Claude Code Users Face Token Drain Crisis
Anthropic has acknowledged that developers using its Claude Code AI coding assistant are burning through usage quotas far faster than expected, calling the issue the team's "top priority." The admission, made on the company's official Reddit forum on Sunday, comes amid a wave of complaints from paying subscribers who say they are being locked out of the tool within hours or even minutes of starting work.
A Perfect Storm of Factors
The rapid quota drain appears to stem from a convergence of events. On March 28, a two-week promotional period that doubled Claude usage limits during off-peak hours expired, returning all Free, Pro, Max, and Team subscribers to standard allotments. Separately, Anthropic engineer Thariq Shihipar announced last week that the company was tightening five-hour session limits during peak weekday hours — 5 a.m. to 11 a.m.
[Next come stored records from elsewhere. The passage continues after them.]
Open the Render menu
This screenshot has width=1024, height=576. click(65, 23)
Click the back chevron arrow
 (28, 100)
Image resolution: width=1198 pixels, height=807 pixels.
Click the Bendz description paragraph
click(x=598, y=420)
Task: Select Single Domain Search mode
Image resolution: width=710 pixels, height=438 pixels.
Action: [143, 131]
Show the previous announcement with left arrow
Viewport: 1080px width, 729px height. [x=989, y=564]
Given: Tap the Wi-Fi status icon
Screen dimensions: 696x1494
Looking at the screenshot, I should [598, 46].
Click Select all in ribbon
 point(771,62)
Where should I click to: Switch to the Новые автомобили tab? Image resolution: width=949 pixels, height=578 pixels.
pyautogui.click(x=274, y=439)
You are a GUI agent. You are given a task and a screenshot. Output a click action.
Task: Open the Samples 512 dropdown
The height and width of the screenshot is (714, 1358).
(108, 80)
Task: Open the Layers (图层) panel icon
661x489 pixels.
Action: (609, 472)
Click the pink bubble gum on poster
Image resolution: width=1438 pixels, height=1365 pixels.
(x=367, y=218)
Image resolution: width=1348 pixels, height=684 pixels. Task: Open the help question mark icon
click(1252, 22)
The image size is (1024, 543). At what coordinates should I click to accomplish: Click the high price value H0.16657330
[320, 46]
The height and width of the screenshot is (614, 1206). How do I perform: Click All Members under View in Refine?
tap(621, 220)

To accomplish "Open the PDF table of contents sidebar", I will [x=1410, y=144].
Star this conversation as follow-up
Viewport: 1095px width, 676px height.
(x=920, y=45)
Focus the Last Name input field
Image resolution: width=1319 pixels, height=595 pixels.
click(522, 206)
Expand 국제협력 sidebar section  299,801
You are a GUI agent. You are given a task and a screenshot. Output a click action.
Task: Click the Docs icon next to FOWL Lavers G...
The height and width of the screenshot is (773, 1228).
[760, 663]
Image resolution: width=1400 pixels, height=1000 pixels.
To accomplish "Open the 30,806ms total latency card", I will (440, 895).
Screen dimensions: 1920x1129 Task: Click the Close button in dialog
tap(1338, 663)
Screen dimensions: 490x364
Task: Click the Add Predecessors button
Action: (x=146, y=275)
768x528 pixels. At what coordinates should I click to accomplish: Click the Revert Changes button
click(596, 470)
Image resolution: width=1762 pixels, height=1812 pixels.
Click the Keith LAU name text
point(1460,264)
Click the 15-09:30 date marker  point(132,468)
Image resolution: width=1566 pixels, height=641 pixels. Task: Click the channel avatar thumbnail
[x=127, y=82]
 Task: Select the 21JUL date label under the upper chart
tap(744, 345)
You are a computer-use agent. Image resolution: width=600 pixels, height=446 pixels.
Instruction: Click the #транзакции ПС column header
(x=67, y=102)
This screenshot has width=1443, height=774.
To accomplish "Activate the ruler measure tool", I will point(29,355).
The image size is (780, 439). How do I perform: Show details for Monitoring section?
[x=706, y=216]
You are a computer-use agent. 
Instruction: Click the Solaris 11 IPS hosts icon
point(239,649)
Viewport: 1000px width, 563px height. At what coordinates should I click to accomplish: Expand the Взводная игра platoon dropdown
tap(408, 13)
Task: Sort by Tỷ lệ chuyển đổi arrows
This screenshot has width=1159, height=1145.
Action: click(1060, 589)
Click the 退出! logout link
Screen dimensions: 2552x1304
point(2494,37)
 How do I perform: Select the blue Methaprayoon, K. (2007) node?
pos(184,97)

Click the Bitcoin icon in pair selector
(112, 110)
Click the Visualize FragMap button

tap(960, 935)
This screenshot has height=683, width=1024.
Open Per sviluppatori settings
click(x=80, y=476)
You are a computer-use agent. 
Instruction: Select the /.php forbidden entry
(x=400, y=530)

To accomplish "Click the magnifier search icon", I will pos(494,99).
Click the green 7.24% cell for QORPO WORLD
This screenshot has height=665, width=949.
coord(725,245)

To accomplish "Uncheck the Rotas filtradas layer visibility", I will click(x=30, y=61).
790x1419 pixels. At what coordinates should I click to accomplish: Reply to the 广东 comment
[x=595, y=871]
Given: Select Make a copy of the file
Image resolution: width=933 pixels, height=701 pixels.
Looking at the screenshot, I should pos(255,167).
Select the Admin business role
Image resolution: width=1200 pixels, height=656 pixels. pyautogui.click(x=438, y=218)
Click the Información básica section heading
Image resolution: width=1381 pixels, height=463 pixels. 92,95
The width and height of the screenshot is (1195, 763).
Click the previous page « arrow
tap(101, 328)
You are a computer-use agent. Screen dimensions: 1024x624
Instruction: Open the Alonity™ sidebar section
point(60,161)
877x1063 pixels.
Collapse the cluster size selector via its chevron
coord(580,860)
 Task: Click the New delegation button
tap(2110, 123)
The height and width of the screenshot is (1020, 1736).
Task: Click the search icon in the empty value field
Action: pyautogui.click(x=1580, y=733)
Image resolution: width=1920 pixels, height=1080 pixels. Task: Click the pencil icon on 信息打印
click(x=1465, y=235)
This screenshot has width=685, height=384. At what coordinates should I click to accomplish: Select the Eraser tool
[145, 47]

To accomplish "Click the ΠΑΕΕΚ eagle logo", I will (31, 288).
Pacific Time — to manage growing demand. He estimated that roughly 7 percent of users would hit session limits they previously would not have encountered.
But users say something beyond the policy changes is wrong. One Max 5x subscriber, paying $100 per month, reported on Reddit that their quota was consumed in just 19 minutes. Another developer on a $200-per-year Pro plan said they could only use Claude for 12 out of every 30 days . A widely shared post noted that simply sending "hello" to Claude Code consumed about 2 percent of a session's token budget.
Cache Bugs Under the Hood
A detailed technical investigation posted to Reddit on March 30 points to two bugs in Claude Code's prompt caching system as a likely culprit. Prompt caching is designed to dramatically reduce costs by reusing previously sent content — cached token reads cost just one-tenth the price of uncached input. When the cache breaks, costs can silently balloon by 10 to 20 times.
The first bug reportedly involves the standalone Claude Code binary, which inserts a unique billing hash into request headers that changes with each session, invalidating the cross-session cache. The second affects the --resume command, which causes a complete cache miss on the entire conversation history, forcing the system to reprocess hundreds of thousands of tokens from scratch.
"Downgrading to 2.1.34 made a very noticeable difference," one developer said, referring to an older version of Claude Code that predates the bugs, which were introduced in version 2.1.69 .
A Broader Industry Tension
The episode highlights a growing tension across the AI industry between subscription models that promise generous access and the real cost of serving large language models. Google faced similar backlash earlier this month when users of its Antigravity coding tool protested pricing changes. Anthropic, which does not publish exact token limits for its subscription tiers, instead describes them in relative terms — the Pro plan offers "at least five times" the free tier, for instance — leaving developers with limited ability to plan their usage.
"We're actively investigating... it's the top priority for the team, and we know this is blocking a lot of people," an Anthropic representative wrote. No timeline for a fix has been given.